Answer these questions from the film review below:
1. In what year did the young German woman whose story inspired The Exorcism of Emily Rose die?
2. When did The Exorcist come out?
3. What question did a famous magazine cover pose around that time?

(PASSAGE)
BEGIN

Like The Exorcist, The Exorcism of Emily Rose is based on a true story ' a young German woman who died of starvation in 1976 after enduring 67 attempts by the Catholic Church to rid her of demons. Also like The Exorcist, The Exorcism of Emily Rose takes the true story it's based on and runs with it, imagining horrors that the Devil, in his infinite capacity for evil, never got around to. So why is The Exorcist scary as hell and The Exorcism of Emily Rose boring as hell? Well, timing, for one thing. When The Exorcist came out in 1973, nobody had seen a 12-year-old girl puke on a priest before.
I caught The Exorcist during its rerelease a couple of years ago and was surprised at how poorly it held up. Were these the same scenes that left people sleeping with crosses under their pillows for months afterwards? The thing is, The Exorcist got there first, found a way to translate demonic possession into secular terms, went all medieval on us at a time when a famous magazine cover posed the immortal question, Is God Dead? And the movie did it by keeping one foot on the ground, giving the Devil his due while acknowledging the fact that nobody really believed in this stuff anymore.

END

(RAW DATA)

BEGIN

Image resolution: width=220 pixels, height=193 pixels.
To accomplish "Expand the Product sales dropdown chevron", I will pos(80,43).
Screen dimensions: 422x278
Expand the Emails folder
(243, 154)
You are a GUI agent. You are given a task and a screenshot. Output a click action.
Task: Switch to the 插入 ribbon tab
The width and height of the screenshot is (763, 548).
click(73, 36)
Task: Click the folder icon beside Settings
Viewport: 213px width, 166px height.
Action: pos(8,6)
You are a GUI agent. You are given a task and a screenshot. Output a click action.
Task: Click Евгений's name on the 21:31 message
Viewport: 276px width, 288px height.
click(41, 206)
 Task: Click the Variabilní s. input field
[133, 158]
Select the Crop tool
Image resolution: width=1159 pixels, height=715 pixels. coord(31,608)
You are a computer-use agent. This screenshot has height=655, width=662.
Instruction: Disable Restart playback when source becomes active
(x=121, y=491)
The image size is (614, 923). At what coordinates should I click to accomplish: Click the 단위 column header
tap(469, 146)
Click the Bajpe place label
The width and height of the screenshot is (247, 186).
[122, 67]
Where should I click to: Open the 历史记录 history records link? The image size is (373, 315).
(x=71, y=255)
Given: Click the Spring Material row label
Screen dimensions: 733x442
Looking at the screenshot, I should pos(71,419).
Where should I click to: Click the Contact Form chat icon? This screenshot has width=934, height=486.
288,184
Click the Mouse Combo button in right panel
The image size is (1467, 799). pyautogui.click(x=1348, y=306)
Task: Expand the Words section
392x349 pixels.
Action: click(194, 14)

END

(YOUR SOLUTION)
1. 1976
2. 1973
3. Is God Dead?